Militär

Israelische Marine fängt Schiff der Gaza-Flotte ab

Aktivisten wollten bestehende Seeblockade durchbrechen

Die israelische Marine hat eine propalästinensische Hilfsflotte am Montag daran gehindert, die Seeblockade für den Gazastreifen zu durchbrechen und bis zur Küste des Palästinensergebietes vorzudringen. Marinesoldaten gingen am frühen Morgen in internationalen Gewässern an Bord der „Marianne von Göteborg“ und übernahmen die Kontrolle über das Schiff. Das Schiff werde nun in die südisraelische Hafenstadt Aschdod gebracht. Die Aktivisten teilten mit, an Bord sei niemandem etwas passiert.

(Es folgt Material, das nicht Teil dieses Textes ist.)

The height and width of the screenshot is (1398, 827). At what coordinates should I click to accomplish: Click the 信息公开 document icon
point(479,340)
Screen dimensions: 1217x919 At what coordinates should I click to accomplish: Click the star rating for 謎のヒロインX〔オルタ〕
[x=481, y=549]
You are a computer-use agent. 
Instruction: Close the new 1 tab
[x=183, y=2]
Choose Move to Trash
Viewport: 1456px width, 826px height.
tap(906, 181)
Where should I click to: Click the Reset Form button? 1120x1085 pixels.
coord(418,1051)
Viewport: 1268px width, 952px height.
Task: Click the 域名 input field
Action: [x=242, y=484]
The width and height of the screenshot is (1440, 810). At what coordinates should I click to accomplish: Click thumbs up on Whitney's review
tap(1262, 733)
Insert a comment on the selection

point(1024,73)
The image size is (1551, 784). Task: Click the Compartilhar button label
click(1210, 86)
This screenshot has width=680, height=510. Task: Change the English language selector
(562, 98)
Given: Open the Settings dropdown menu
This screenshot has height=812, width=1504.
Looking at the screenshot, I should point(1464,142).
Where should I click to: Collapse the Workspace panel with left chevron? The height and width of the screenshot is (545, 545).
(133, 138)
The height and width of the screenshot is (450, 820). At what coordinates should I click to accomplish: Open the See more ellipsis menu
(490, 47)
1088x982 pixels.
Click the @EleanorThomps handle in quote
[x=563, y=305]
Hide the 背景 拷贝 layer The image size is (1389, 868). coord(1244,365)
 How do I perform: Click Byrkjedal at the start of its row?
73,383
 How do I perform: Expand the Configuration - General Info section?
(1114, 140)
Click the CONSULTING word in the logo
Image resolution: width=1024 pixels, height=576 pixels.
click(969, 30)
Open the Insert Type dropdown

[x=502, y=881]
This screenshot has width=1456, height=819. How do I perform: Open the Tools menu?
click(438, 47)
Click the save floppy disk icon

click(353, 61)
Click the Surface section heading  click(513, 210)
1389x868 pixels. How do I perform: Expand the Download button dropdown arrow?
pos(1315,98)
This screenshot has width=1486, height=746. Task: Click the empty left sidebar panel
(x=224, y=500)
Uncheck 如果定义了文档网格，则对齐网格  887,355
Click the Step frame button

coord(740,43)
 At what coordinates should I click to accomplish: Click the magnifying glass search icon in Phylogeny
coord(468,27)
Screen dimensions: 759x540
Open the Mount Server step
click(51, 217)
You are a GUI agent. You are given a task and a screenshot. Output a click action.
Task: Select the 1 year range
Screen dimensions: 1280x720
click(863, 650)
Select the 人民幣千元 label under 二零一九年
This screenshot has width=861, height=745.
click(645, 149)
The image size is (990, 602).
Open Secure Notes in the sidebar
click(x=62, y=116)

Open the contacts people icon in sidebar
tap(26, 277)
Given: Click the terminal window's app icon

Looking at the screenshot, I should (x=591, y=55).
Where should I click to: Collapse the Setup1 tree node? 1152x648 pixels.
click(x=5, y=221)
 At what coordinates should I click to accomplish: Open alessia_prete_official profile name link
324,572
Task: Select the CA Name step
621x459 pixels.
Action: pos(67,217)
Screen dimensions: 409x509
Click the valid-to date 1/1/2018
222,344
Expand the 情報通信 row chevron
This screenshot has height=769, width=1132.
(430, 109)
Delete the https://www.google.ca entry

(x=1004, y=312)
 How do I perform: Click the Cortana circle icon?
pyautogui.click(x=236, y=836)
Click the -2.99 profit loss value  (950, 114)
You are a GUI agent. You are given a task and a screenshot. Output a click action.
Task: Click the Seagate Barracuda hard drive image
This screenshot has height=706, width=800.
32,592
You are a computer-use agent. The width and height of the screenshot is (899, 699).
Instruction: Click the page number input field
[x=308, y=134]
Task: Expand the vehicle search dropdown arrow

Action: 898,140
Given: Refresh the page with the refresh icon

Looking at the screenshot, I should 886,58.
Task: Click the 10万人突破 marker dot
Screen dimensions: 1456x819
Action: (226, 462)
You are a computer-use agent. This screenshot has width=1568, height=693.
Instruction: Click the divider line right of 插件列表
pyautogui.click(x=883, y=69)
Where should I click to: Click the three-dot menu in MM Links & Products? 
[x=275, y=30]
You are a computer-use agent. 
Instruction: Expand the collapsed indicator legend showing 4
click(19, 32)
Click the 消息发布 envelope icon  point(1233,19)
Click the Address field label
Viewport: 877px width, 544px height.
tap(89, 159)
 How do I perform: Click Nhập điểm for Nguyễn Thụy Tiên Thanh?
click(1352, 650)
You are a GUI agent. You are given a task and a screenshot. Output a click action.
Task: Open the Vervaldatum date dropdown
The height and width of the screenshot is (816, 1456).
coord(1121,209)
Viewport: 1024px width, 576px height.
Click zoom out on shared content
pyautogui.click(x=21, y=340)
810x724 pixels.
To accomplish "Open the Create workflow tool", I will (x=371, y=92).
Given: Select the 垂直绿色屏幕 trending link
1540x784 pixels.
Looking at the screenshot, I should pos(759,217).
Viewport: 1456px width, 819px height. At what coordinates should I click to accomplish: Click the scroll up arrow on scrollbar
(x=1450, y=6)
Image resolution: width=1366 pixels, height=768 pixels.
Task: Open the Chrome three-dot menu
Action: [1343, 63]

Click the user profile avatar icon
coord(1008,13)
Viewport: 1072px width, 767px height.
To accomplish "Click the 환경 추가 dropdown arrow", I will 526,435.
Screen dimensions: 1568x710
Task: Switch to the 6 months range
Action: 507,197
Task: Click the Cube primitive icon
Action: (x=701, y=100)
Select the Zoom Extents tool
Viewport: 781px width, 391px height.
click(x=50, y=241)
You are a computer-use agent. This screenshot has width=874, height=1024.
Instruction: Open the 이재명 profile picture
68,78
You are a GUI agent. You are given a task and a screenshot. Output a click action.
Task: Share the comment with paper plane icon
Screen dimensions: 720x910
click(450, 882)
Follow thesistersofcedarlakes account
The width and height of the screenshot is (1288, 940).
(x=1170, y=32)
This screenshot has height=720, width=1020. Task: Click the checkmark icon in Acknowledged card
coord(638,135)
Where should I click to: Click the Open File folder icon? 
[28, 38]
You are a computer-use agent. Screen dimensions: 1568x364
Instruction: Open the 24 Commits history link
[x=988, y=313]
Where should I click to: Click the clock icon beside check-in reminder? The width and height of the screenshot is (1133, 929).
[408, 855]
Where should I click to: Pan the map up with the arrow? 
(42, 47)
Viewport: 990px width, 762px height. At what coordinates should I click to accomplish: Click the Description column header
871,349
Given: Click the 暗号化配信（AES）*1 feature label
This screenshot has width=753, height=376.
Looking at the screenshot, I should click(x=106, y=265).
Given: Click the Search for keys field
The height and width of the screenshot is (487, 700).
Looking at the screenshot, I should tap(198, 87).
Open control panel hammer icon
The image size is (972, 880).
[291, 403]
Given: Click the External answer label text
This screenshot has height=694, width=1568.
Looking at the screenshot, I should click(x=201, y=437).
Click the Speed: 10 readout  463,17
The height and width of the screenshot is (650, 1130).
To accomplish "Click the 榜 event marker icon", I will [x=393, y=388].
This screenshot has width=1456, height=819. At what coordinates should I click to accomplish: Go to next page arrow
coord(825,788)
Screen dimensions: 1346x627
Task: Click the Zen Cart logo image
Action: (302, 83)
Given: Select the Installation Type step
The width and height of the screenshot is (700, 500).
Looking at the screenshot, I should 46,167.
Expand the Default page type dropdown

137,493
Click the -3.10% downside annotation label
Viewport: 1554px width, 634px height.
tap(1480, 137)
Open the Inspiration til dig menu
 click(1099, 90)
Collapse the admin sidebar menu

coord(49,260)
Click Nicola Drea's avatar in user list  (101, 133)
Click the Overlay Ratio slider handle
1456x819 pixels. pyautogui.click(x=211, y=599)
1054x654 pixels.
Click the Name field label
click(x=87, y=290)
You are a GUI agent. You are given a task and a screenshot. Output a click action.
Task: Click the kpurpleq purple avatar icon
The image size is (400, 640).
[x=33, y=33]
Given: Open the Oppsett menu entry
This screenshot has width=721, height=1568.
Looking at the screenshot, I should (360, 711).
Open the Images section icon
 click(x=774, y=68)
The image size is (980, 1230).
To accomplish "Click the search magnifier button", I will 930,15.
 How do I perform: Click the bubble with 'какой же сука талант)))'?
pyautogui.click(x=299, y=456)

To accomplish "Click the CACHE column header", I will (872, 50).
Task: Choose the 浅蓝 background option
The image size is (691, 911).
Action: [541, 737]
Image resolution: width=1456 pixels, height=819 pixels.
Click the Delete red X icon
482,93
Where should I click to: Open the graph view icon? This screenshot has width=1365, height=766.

„Gemäß internationalem Recht hat die israelische Marine den Frachter mehrfach aufgefordert, seinen Kurs zu ändern“, hieß es in der Mitteilung. Da die Besatzung dies abgelehnt habe, seien Marinesoldaten in internationalen Gewässern an Bord des Schiffes gegangen, um es von einer Verletzung der Seeblockade abzuhalten

Rund 70 Menschen an Bord

Das Schiff ist Teil der sogenannten Freiheitsflotte III, einem Konvoi mehrerer Schiffe mit propalästinensischen Aktivisten an Bord. Ziel der Solidaritätsflotte war es, die seit fast einem Jahrzehnt dauernde Seeblockade des Gazastreifens zu durchbrechen. Das nun gestoppte schwedische Schiff war im Mai aufgebrochen. Mindestens zwei weitere Boote schlossen sich später an. Diese seien aber offenbar bereits umgekehrt, teilte eine Armeesprecherin in Tel Aviv mit. In einer Erklärung der Aktivisten hieß es, Ziel der Flotte sei es, „auf die Verletzung der Rechte von 1,8 Millionen Palästinensern im größten Freiluftgefängnis der Welt aufmerksam zu machen“.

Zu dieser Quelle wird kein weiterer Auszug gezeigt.